Transcribe the stretch of entries below from the line with "Task: Click the Date column header" through the line with "This screenshot has height=660, width=791.", exactly and with both ends included; leave out all other lines.

▶ **Information given**:
•••
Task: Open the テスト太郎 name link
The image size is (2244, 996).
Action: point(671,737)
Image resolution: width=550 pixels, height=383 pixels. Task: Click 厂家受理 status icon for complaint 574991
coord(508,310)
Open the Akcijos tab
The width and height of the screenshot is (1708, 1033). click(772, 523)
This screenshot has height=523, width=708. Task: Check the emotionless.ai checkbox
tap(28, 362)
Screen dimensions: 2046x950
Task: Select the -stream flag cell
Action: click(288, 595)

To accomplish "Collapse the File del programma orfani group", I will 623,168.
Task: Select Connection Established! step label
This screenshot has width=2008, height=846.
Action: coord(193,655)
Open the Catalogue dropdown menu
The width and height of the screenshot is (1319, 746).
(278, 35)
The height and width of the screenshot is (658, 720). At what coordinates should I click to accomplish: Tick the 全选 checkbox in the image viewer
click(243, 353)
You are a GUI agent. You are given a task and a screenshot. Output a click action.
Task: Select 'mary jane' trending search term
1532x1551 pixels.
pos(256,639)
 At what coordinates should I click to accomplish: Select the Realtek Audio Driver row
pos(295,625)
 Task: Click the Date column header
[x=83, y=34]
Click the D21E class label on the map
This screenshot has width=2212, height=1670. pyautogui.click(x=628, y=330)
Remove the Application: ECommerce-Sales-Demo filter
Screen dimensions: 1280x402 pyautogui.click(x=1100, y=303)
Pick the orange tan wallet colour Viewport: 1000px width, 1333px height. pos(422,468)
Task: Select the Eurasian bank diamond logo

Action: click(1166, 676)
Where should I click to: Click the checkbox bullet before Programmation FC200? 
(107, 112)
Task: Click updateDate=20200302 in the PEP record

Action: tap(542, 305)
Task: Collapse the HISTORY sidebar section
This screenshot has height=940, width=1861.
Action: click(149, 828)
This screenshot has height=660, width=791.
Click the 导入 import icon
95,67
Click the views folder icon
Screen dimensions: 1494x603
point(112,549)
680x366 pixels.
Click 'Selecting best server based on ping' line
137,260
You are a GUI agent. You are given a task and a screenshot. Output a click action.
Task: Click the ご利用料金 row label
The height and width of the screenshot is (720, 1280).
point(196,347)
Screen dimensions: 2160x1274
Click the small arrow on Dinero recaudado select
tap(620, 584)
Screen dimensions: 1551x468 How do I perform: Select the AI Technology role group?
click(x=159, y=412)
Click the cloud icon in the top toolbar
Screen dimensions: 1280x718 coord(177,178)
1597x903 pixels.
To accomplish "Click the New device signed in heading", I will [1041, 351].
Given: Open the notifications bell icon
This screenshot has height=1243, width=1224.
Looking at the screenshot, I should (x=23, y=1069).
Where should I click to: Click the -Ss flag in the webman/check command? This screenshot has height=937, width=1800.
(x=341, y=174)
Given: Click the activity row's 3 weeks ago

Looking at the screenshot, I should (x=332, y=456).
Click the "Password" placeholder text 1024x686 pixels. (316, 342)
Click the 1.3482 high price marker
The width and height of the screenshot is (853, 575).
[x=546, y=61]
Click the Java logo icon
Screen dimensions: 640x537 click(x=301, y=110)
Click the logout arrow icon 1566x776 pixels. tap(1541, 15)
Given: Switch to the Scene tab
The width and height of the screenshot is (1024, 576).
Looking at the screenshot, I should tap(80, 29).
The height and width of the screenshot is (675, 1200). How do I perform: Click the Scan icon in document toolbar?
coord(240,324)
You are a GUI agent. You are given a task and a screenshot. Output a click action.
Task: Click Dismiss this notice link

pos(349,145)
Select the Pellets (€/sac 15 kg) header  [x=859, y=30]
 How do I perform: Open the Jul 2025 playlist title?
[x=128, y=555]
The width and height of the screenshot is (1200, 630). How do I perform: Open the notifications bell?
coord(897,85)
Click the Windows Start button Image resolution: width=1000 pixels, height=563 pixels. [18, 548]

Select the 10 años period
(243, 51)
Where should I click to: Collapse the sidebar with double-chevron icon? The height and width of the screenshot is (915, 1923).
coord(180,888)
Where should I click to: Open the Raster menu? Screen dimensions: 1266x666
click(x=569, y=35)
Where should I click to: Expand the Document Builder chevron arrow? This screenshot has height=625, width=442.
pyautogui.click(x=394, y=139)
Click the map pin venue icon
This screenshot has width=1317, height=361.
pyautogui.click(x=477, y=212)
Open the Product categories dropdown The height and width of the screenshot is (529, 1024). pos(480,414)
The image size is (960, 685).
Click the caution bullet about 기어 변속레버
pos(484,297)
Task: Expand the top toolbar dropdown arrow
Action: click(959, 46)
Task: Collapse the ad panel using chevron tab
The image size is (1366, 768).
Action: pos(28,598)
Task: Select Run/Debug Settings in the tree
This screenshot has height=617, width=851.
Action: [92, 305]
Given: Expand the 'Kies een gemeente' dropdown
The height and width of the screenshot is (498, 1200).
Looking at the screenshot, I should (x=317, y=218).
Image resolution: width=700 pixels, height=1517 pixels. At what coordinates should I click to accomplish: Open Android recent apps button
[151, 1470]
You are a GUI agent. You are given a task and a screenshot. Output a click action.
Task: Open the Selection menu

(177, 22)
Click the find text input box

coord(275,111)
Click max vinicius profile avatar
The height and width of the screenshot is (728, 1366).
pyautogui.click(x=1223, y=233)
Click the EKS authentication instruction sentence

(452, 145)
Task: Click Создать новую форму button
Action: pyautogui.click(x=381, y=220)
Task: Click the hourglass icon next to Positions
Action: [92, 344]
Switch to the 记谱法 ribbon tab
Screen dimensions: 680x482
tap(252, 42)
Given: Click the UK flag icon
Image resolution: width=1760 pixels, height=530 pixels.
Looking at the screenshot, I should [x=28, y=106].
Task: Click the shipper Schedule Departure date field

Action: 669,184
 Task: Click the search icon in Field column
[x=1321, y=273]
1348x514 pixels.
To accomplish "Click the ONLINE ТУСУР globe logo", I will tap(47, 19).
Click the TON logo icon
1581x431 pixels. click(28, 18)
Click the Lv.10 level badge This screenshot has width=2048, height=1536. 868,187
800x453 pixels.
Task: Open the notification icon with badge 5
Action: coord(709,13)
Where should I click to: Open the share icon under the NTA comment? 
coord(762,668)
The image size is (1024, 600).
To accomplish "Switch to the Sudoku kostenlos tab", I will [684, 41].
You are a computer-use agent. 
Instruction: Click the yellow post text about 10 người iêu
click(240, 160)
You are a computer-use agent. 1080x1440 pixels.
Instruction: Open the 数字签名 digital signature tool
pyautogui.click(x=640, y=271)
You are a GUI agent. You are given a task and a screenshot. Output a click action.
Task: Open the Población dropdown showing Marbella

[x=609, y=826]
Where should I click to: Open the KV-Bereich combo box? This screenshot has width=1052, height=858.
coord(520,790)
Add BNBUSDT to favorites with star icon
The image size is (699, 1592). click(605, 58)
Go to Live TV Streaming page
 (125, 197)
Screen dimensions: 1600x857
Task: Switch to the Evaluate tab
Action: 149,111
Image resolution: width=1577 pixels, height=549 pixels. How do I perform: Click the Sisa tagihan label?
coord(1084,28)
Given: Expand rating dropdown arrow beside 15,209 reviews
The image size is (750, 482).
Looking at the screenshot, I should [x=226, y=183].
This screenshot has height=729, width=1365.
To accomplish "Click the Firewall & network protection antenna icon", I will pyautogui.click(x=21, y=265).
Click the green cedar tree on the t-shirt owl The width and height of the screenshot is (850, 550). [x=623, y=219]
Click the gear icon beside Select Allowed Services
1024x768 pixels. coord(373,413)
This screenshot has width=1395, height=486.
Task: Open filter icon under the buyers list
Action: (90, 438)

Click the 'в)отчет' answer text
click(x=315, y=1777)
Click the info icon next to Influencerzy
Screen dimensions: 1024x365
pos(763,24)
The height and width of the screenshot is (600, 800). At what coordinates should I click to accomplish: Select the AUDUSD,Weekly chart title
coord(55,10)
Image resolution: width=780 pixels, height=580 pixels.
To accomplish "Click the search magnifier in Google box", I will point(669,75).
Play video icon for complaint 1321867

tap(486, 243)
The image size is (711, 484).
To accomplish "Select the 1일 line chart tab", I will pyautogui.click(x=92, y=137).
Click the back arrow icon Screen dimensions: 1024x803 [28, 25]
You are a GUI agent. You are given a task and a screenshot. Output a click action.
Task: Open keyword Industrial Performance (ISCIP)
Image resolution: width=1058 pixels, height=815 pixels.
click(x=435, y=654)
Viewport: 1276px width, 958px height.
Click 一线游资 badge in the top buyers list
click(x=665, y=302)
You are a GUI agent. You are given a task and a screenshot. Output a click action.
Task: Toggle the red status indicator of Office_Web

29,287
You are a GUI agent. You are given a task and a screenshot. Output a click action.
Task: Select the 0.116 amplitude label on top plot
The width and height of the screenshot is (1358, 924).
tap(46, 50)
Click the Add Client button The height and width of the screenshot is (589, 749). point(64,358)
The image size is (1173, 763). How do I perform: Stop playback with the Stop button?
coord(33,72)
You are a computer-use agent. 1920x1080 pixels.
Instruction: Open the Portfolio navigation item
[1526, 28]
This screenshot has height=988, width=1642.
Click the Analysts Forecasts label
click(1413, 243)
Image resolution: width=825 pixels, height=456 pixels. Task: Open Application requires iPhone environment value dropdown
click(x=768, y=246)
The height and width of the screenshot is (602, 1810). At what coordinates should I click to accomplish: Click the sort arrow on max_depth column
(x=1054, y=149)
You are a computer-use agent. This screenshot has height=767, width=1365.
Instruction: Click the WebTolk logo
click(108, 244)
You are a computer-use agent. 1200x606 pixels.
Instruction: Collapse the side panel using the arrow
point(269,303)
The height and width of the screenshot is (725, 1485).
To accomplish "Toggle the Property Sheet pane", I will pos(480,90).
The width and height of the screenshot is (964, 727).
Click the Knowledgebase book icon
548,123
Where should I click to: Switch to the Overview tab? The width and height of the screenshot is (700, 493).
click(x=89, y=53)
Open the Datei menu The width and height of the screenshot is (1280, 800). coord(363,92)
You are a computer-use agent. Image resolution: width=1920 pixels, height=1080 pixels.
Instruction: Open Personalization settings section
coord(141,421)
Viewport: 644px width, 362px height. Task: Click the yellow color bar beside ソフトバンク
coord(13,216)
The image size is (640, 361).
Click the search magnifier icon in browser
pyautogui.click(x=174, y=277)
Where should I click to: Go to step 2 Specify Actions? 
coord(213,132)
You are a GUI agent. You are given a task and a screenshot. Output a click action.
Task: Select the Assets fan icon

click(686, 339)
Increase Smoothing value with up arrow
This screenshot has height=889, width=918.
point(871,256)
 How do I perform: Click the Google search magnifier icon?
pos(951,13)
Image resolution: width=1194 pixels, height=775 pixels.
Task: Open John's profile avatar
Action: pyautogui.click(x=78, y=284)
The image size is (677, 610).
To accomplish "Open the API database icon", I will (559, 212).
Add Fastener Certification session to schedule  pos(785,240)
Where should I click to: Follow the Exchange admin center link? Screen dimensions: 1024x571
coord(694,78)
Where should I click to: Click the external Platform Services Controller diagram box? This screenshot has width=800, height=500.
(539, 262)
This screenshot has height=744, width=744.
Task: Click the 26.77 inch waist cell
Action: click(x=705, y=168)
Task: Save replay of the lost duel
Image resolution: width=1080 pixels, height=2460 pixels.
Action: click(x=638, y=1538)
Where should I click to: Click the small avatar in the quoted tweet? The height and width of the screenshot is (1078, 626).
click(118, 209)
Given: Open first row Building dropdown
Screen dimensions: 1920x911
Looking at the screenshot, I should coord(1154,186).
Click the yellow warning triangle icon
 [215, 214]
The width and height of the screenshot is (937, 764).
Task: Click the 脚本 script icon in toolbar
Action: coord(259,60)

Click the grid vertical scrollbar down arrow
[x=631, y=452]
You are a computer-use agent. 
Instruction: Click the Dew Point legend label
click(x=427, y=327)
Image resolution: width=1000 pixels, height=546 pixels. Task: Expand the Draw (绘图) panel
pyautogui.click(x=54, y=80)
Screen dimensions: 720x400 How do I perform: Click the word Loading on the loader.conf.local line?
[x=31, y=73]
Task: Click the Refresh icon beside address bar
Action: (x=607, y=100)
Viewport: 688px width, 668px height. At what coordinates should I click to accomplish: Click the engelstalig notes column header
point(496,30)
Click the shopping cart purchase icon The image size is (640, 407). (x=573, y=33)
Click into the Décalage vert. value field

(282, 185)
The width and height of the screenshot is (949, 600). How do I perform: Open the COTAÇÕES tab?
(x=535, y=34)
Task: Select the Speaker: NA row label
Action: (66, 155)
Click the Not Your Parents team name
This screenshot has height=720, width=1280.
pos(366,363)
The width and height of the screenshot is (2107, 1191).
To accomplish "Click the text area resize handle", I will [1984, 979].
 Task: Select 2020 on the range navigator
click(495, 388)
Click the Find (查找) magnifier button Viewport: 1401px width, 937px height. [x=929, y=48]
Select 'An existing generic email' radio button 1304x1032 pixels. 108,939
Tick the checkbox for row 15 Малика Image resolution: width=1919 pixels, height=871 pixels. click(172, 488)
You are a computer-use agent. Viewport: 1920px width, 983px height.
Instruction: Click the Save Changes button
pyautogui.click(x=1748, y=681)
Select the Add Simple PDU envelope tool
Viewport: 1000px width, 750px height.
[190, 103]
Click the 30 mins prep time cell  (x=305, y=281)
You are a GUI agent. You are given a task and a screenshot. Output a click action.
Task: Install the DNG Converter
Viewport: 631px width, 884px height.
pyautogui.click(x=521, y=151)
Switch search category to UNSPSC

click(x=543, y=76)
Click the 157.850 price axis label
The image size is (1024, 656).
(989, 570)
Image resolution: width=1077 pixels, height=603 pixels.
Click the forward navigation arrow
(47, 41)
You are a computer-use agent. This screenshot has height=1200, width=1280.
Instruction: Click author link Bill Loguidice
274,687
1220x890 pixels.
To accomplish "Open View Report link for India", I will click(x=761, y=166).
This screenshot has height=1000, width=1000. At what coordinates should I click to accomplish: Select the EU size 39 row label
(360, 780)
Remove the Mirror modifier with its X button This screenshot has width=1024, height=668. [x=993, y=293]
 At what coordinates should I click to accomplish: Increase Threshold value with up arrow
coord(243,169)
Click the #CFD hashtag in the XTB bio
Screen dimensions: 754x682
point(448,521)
•••
▶ **Answer area**:
 Task: Click the Date column header
[x=83, y=34]
Click the D21E class label on the map
This screenshot has width=2212, height=1670. pyautogui.click(x=628, y=330)
Remove the Application: ECommerce-Sales-Demo filter
Screen dimensions: 1280x402 pyautogui.click(x=1100, y=303)
Pick the orange tan wallet colour Viewport: 1000px width, 1333px height. pos(422,468)
Task: Select the Eurasian bank diamond logo

Action: click(1166, 676)
Where should I click to: Click the checkbox bullet before Programmation FC200? 
(107, 112)
Task: Click updateDate=20200302 in the PEP record

Action: tap(542, 305)
Task: Collapse the HISTORY sidebar section
This screenshot has height=940, width=1861.
Action: click(149, 828)
This screenshot has height=660, width=791.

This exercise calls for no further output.